VILLANO ANTILLANO: These names feel like names until, like, they're just not. They're someone that you actually knew. One of my closest friends was very close with a victim that's in the voice memo. Her name is said, and that touched me particularly because it's not just, like, me seeing it as a horrible news. It's me having to accompany, you know, a person who is going through deep grief.
SARMIENTO: Throughout much of the album, Villano is hardened to the world around her. She says a big part of that is having to navigate life as a woman and as a queer person. You get used to being defensive, to constantly looking out for yourself in the face of danger and hostility. She also knows she's breaking new ground. Music journalist Richard Villegas.
RICHARD VILLEGAS: We need to be up front about the fact that seeing queer and trans people in reggaeton, in trap, in hip-hop can still be seen as a novelty.
(SOUNDBITE OF SONG, "HEDONISMO")
VILLANO ANTILLANO: (Rapping in Spanish).
SARMIENTO: Last summer, when Villano shared a kiss on stage with Dominican artist Tokischa, they received vicious homophobic backlash, including death threats. So I ask her if it weighs on her to have to represent an entire community with her platform. Maybe she just wants to have fun and make music that feels good to her. But she says she chooses to see it as liberating.

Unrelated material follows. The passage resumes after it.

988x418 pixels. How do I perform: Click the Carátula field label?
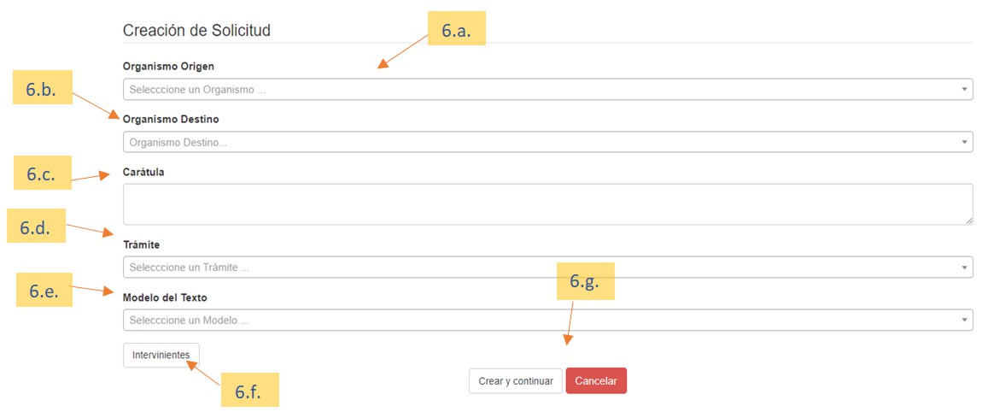[x=143, y=172]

VILLANO ANTILLANO: If nobody has done what I'm doing, then that means that there are no expectations, and there is no rulebook. I'm just making it as I go along. So you can't tell me how to bring queerness to the table because it's all I know. So I'm going to do what I'm going to do, and I'm going to do it very excellently.
SARMIENTO: And so she celebrates queer tenderness, too. The last song on the album, "Poli," is an ode to polyamory. She tells her lover she cares about him too much to deprive him of connecting with other people.
(SOUNDBITE OF SONG, "POLI")
VILLANO ANTILLANO: (Rapping in Spanish).
SARMIENTO: Villano will start performing these songs this month in Texas, Argentina, Colombia, Mexico and later on in Spain. She says she's most excited to "La Sustancia X" with her fans in person.
VILLANO ANTILLANO: It's not just kids at a festival who know a song or two of me. It's kids who are, like, seeing an artist that represents them and that kind of, like, makes them feel like they can really aspire to be anything they want.
SARMIENTO: Like Villano Antillano, they can be confident in who they are and make sure everybody else knows it, too.
Isabella Gomez Sarmiento, NPR News.
(SOUNDBITE OF SONG, "NENA MALA")
VILLANO ANTILLANO: (Rapping in Spanish).